**What you have to do**
Starting at the beginning of the data and continuing through the line containing "This screenshot has width=640, height=896.", write those lines again with "toolbar" switched to "menu bar" and everything else unchanged, leaving out the pictures.

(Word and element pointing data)
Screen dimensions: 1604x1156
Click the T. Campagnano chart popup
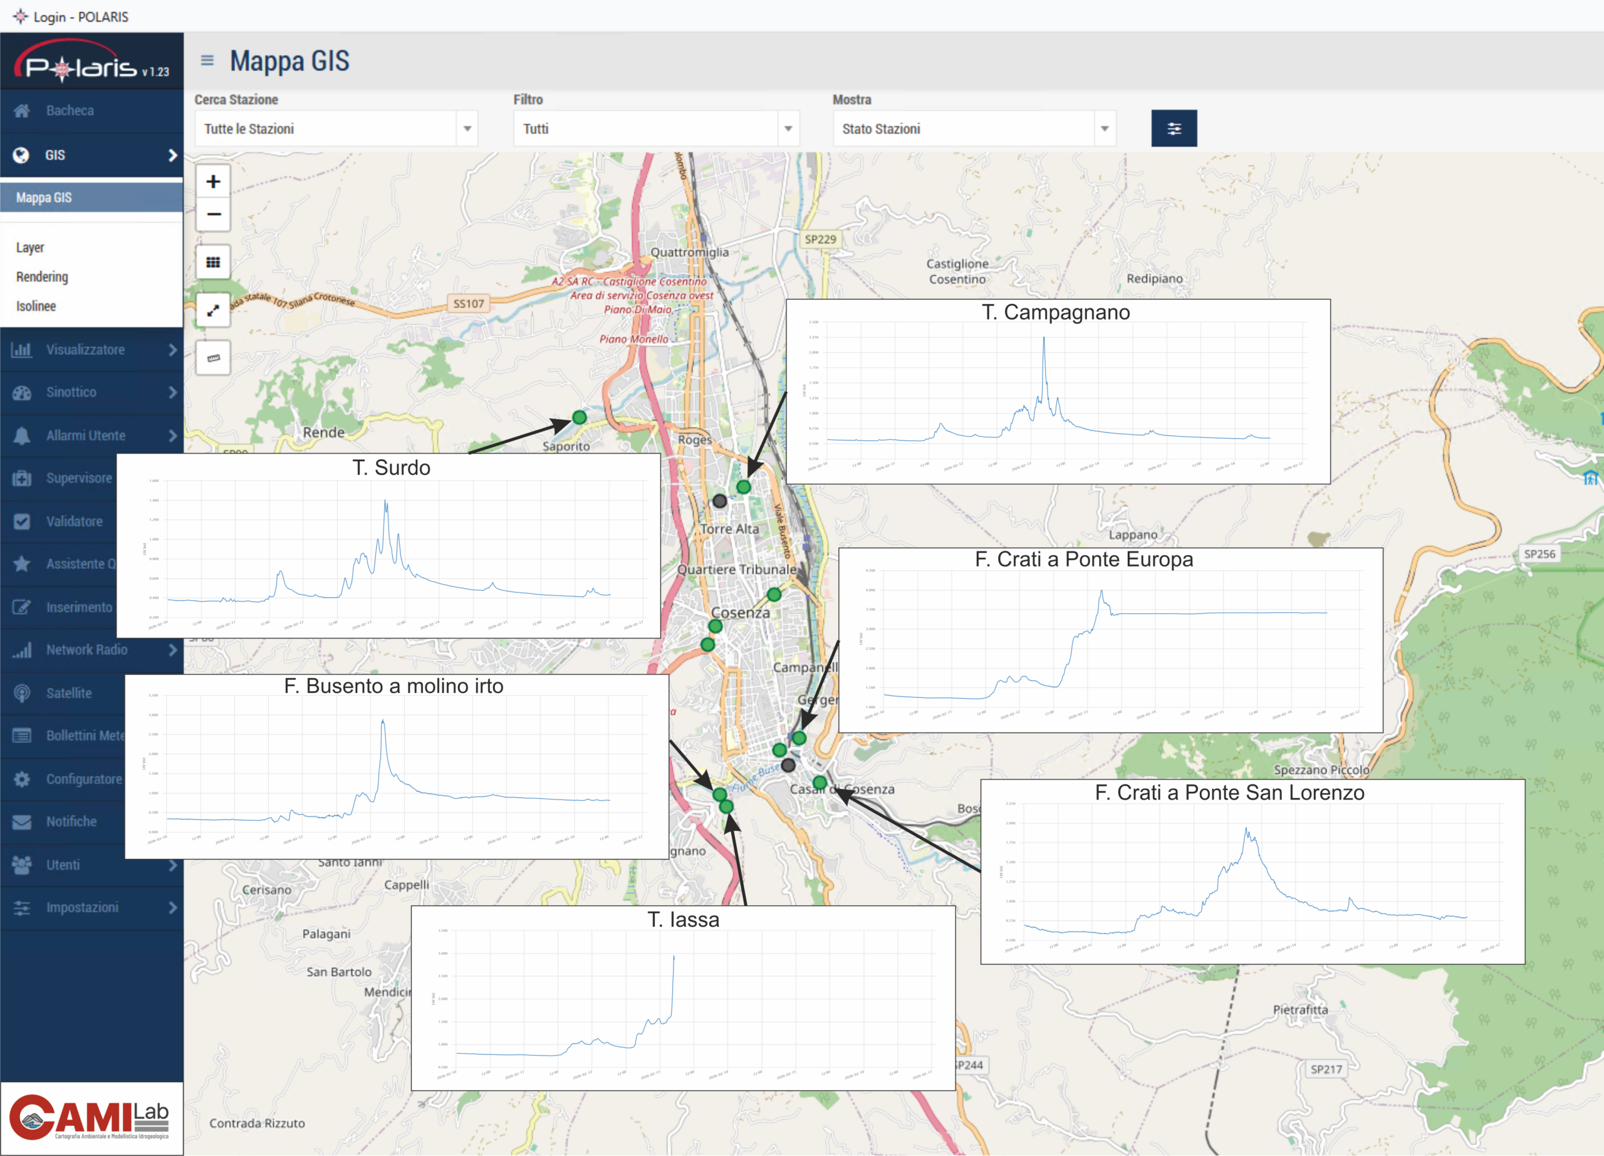point(1057,391)
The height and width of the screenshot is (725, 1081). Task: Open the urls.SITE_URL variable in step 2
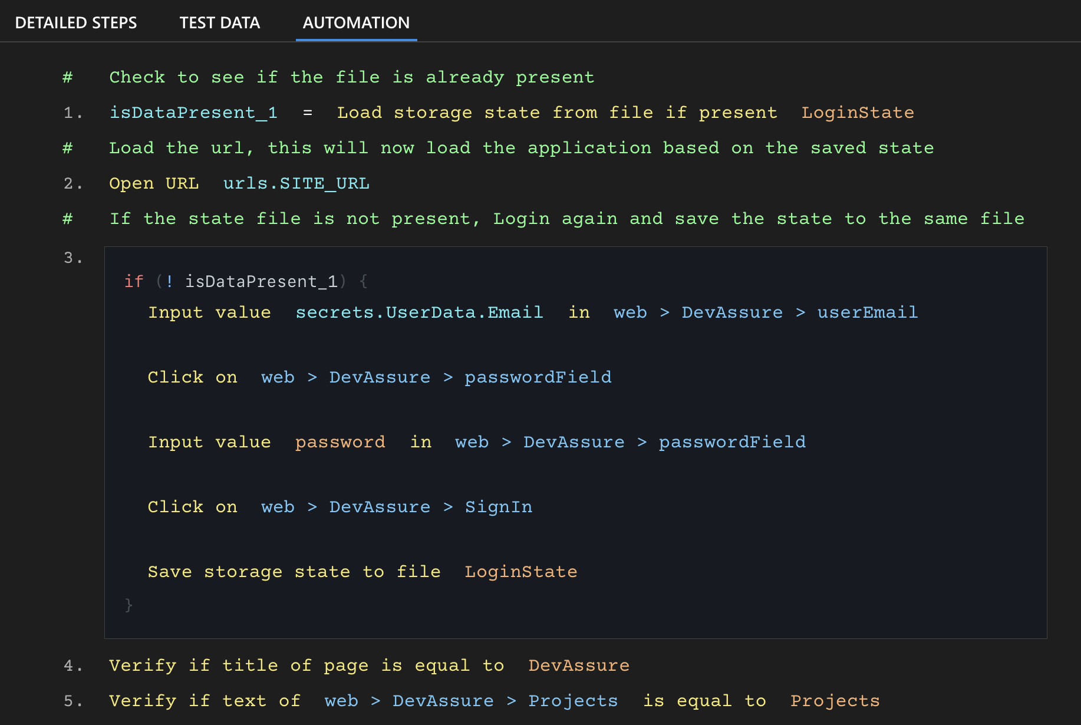(296, 183)
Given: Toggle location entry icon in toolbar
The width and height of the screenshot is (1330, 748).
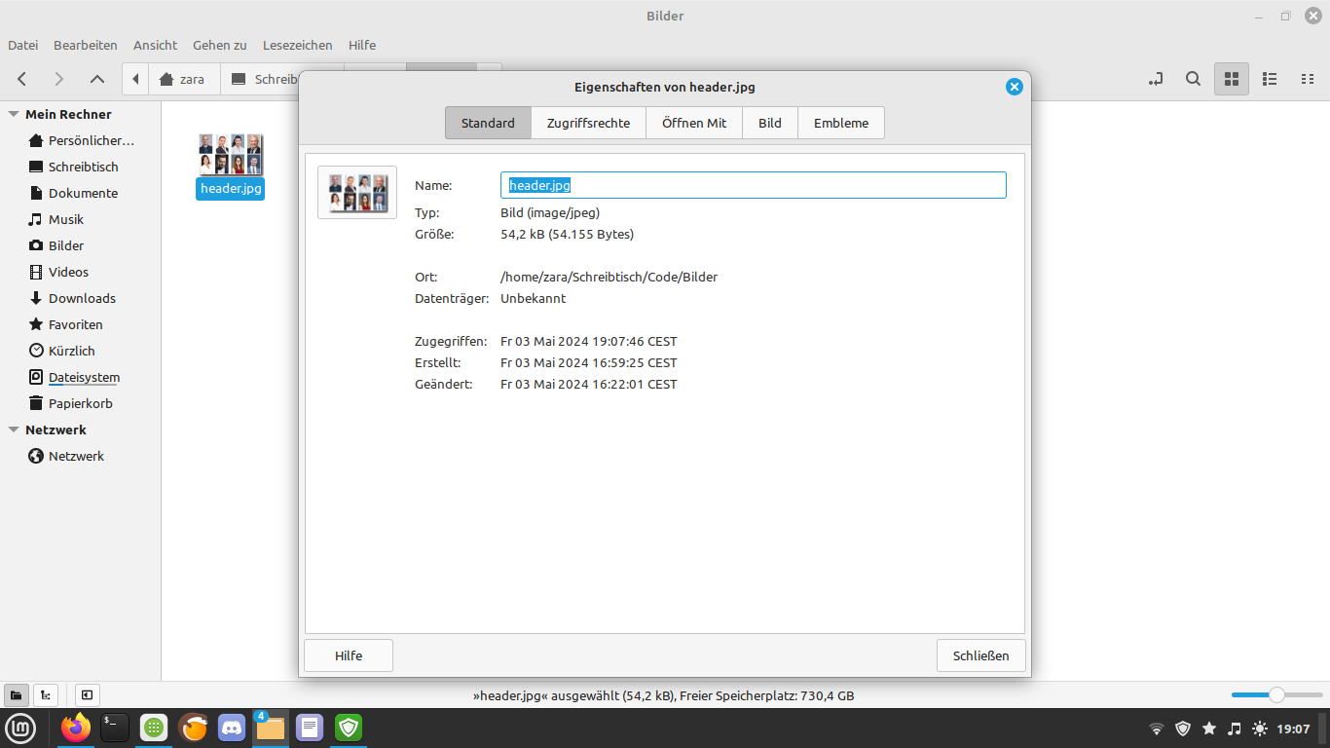Looking at the screenshot, I should click(1156, 79).
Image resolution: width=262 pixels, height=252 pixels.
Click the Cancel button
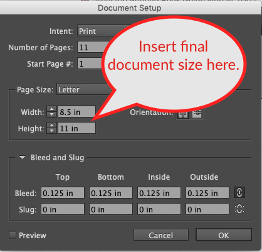click(x=161, y=235)
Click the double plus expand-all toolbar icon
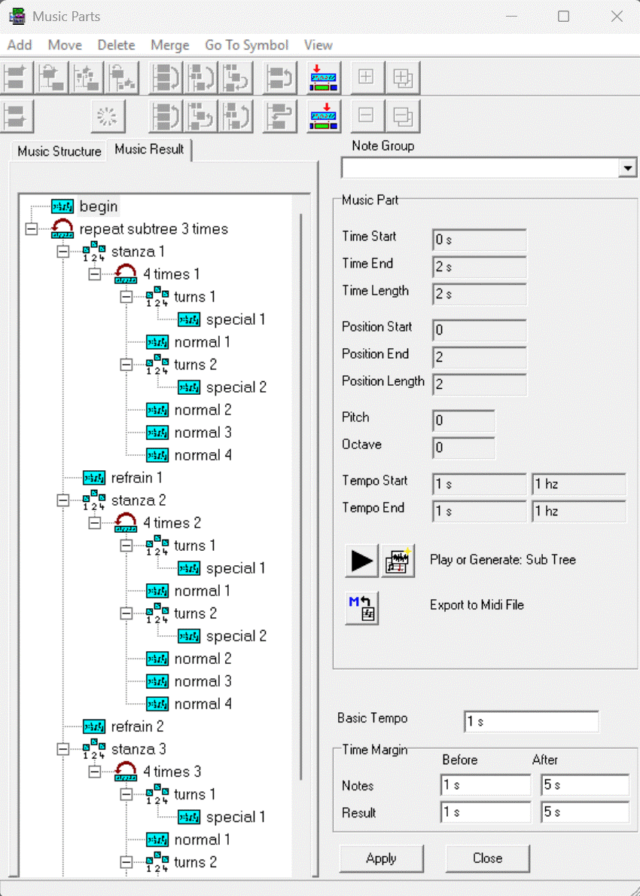This screenshot has width=640, height=896. pos(403,77)
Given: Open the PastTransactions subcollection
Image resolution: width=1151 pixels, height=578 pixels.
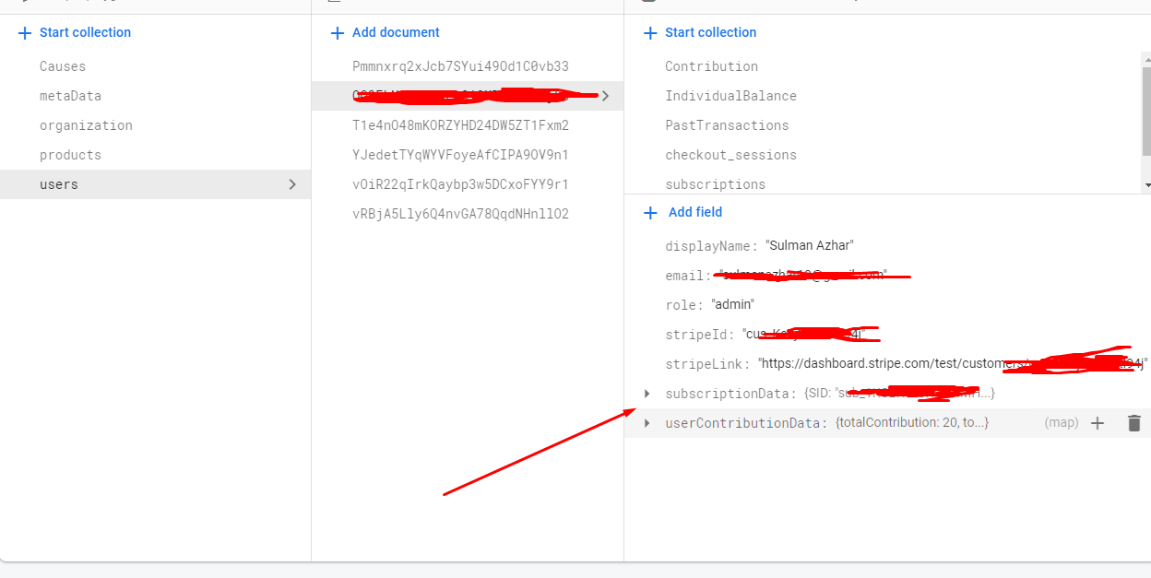Looking at the screenshot, I should (x=728, y=125).
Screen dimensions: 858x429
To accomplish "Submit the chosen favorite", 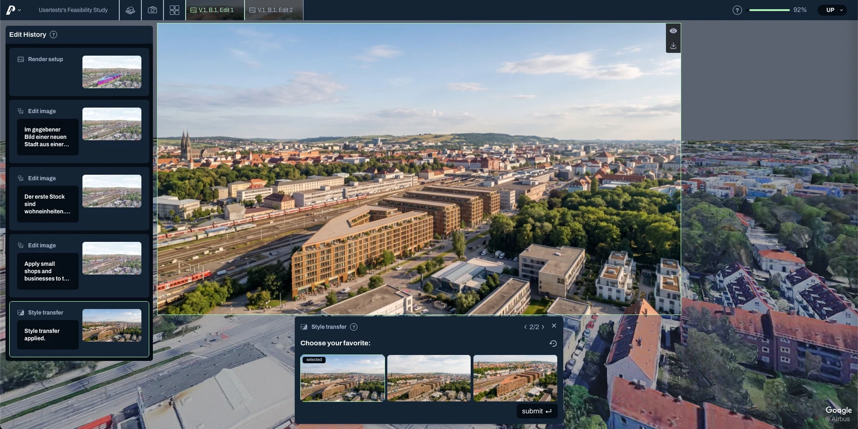I will [537, 411].
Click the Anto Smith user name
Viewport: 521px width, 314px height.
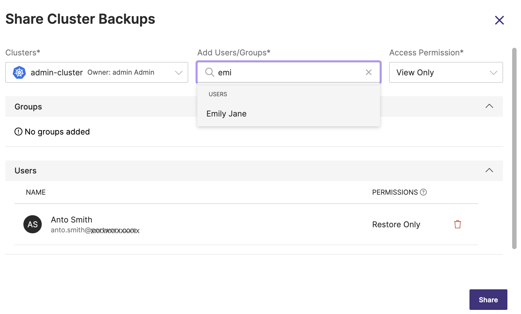point(72,220)
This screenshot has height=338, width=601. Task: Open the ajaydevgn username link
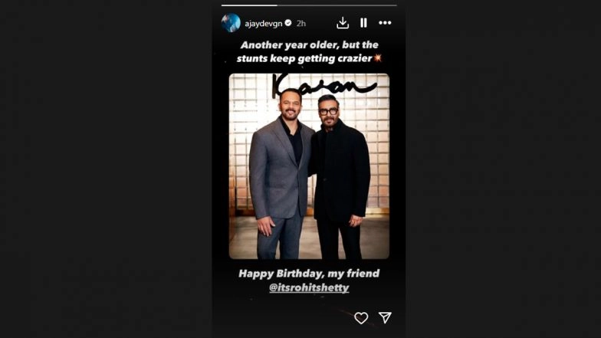(264, 23)
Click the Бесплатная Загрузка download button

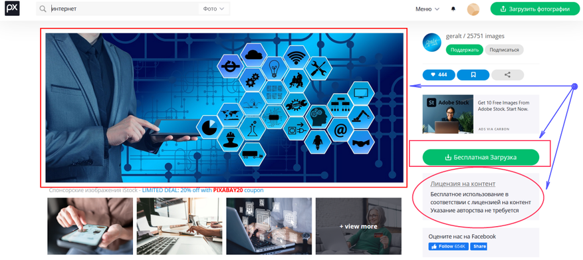point(481,158)
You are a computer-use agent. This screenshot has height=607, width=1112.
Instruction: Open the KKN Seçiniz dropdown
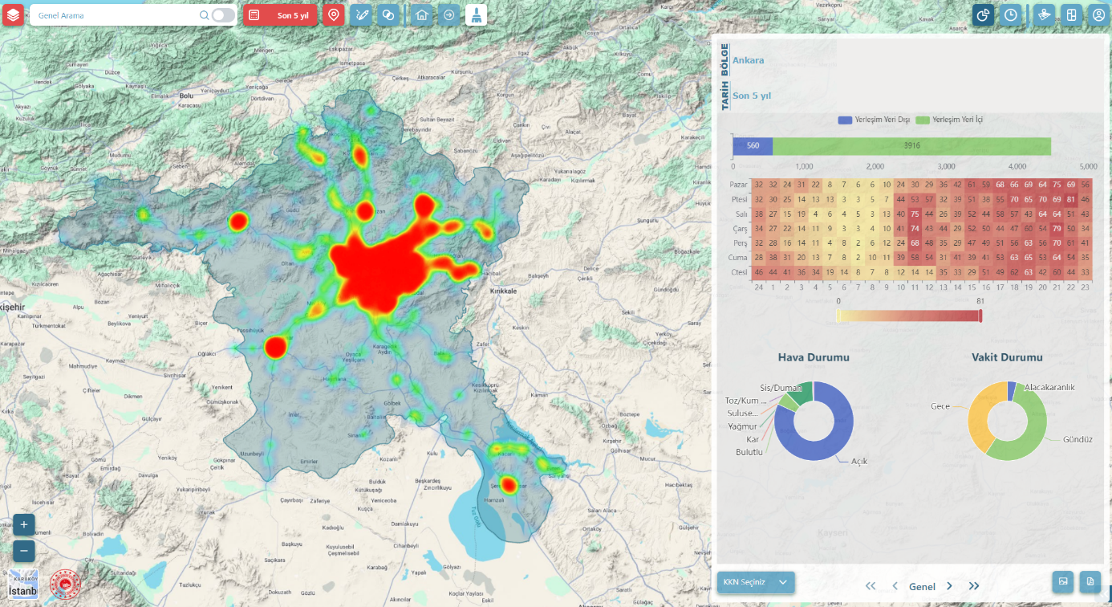755,582
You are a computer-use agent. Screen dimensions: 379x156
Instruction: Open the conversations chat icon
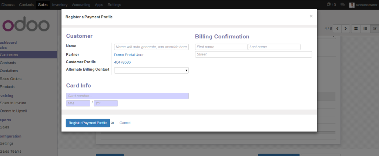point(342,4)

**Response to the exercise**
Screen dimensions: 1604x1156
Click the T. Campagnano chart popup
point(1057,391)
The height and width of the screenshot is (725, 1081). Task: Open the urls.SITE_URL variable in step 2
(296, 183)
Given: Toggle location entry icon in menu bar
The width and height of the screenshot is (1330, 748).
Looking at the screenshot, I should click(1156, 79).
Image resolution: width=262 pixels, height=252 pixels.
Click the Cancel button
click(x=161, y=235)
Click the double plus expand-all menu bar icon
This screenshot has width=640, height=896. pos(403,77)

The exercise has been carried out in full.